Under the interval effect, a decision-maker could prefer EUR 100 to EUR 150 and, moreover, he or she could prefer EUR 150 over EUR 200. Both choices are separated by a time horizon of 6 months or, in other words, they are separated by an interval of a length equal to 6 months. However, we can find a third intertemporal choice, in which the decision-maker must choose between EUR 100 within 6 months and EUR 200 12 months later (that is, in 18 months). In this case, the decision-maker could opt to choose EUR 200 and wait for 12 months more. As indicated, in the 6 month intervals, the decision-maker could prefer the earliest option while, in the 12 month interval, the decision-maker could prefer to wait. It can be observed that, for the smallest interval, the earliest option is chosen, and for the largest interval, the latest option is preferred, giving rise, as in Example 1, to time inconsistency.

Mathematically, this effect can be formalized as follows [29]:

$$(x,s)~(y,t) \mathrm{but} (x,s^{\prime })\prec (y,t^{\prime })$$

where $t-s<t^{\prime }-s^{\prime }$.

Example 3 is based on quantities, but what about the discount rates? Observe that, in the 6 month intervals, the discount rates are greater than in the 12 month interval. From a theoretical point of view, we can write this as follows:

$$r_{is}>r_{ij}$$

and

$$r_{sj}>r_{ij}$$

where $r_{is}$ is he discount rate in the interval $[i,s]$, $r_{sj}$ the discount rate in the interval $[s,j]$ and $r_{ij}$ the discount rate in the interval $[i,j]$ ($i<s<j$). Definitively, joining the two former inequalities into one yields

$$\min \{r_{is},r_{sj}\}>r_{ij}$$

As stated in [21], the discount rate depends on the length of the interval in such a way that the larger the interval, the smaller the discount rate. On the other hand, we can introduce the following definition.

Definition 1.

Given a stationary (resp., dynamic) discount function, the average discount ratio associated with the interval$[t,t+a]$(resp.,$[t+a,t+b]$), denoted by$\overline{f}(t,a)$(resp.,$\overline{f}(t,a,b)$), is defined as the geometric mean of the corresponding discount ratio$f(t,a)=\frac{F(t+a)}{F(t)}$(resp.,$f(t,a,b)=\frac{F(t,a+b)}{F(t,a)}$), which is to say that

$$\overline{f}(t,a)={\left[\frac{F(t+a)}{F(t)}\right]}^{1/a}$$

(resp.,$\overline{f}(t,a,b)={\left[\frac{F(t,a+b)}{F(t,a)}\right]}^{1/b}$), where a and b are non-negative real numbers.
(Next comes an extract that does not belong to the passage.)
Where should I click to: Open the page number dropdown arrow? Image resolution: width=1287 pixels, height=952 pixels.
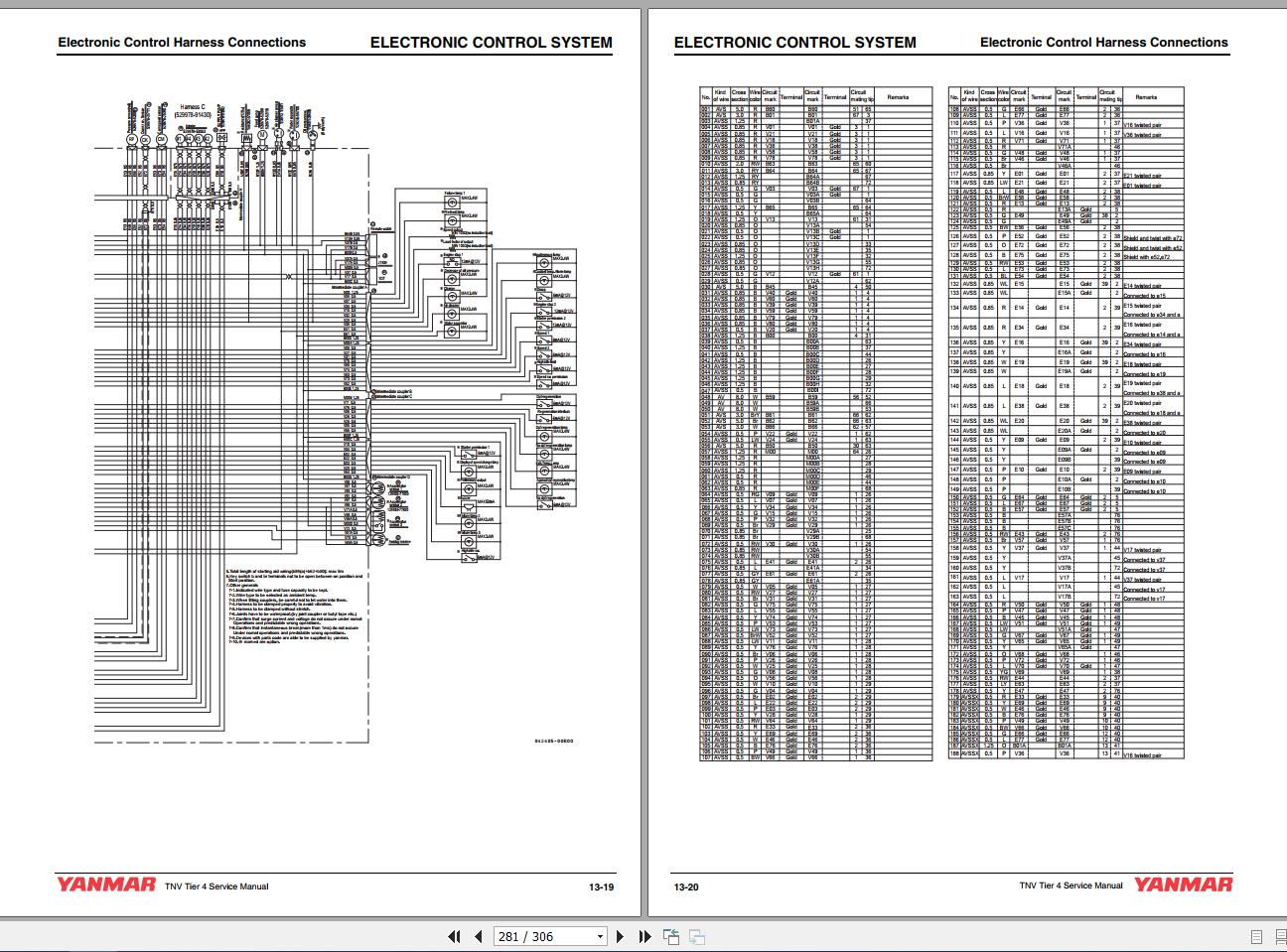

The following proposition gives two basic properties of the average discount ratio for the stationary case (the statements for the dynamic case are analogous).

Proposition 1.

The following equalities hold:

1. 

$\overline{f}(t,a)=\exp \{-\overline{\delta }(t,a)\}$, where$\overline{\delta }(t,a)$is the mean discount rate in the interval$[t,t+a]$;

2. 

$\underset{a\to 0}{\lim }\overline{f}(t,a)=\exp \{-\delta (t)\}$, where$\delta (t):=\underset{a\to 0}{\lim }\frac{F(t+a)-F(t)}{aF(t)}$is the instantaneous discount rate at time t.

Proof. 

In effect, the following can be said:

• The general expression of a discount function, according to its instantaneous discount rate, leads to $F(t+a)=\exp \left\{-{\displaystyle {\int }_0^{t+a}\delta (x)dx}\right\}$ and $F(t)=\exp \left\{-{\displaystyle {\int }_0^t\delta (x)dx}\right\}.$ Therefore, as $\frac{1}{a}{\displaystyle {\int }_t^{t+a}\delta (x)\mathrm{d}x}$ is the average of function $\delta$ in the interval $[t,t+a]$, one has

  $$\overline{f}(t,a)={\left[\frac{\exp \left\{-{\displaystyle {\int }_0^{t+a}\delta (x)\mathrm{d}x}\right\}}{\exp \left\{-{\displaystyle {\int }_0^t\delta (x)\mathrm{d}x}\right\}}\right]}^{\frac{1}{a}}=\exp \left\{-\frac{1}{a}{\displaystyle {\int }_t^{t+a}\delta (x)\mathrm{d}x}\right\}=\exp \{-\overline{\delta }(t,a)\},$$

  which is the required equality;
• $\underset{a\to 0}{\lim }\overline{f}(t,a)=\underset{a\to 0}{\lim }{\left[\frac{F(t+a)}{F(t)}\right]}^{1/a}=1^{\infty }$ , which is an indetermination. Let us solve this indetermination by using the well-known formula to solve this type of indetermination:

  $$\underset{a\to 0}{\lim }\overline{f}(t,a)=\exp \left\{\underset{a\to 0}{\lim }\frac{1}{a}\left[\frac{F(t+a)}{F(t)}-1\right]\right\}=\exp \left\{\underset{a\to 0}{\lim }\frac{F(t+a)-F(t)}{aF(t)}\right\}=\exp \{-\delta (t)\}.$$

□

4. Mathematical Analysis of the Delay and Interval Effects

As formerly indicated, the delay and interval effects are different in spite of the fact that, in some specific cases, they coincide. This is the reason why they have been traditionally confused. In effect, the difference between them is based on the difference between time as a delay and time as an interval.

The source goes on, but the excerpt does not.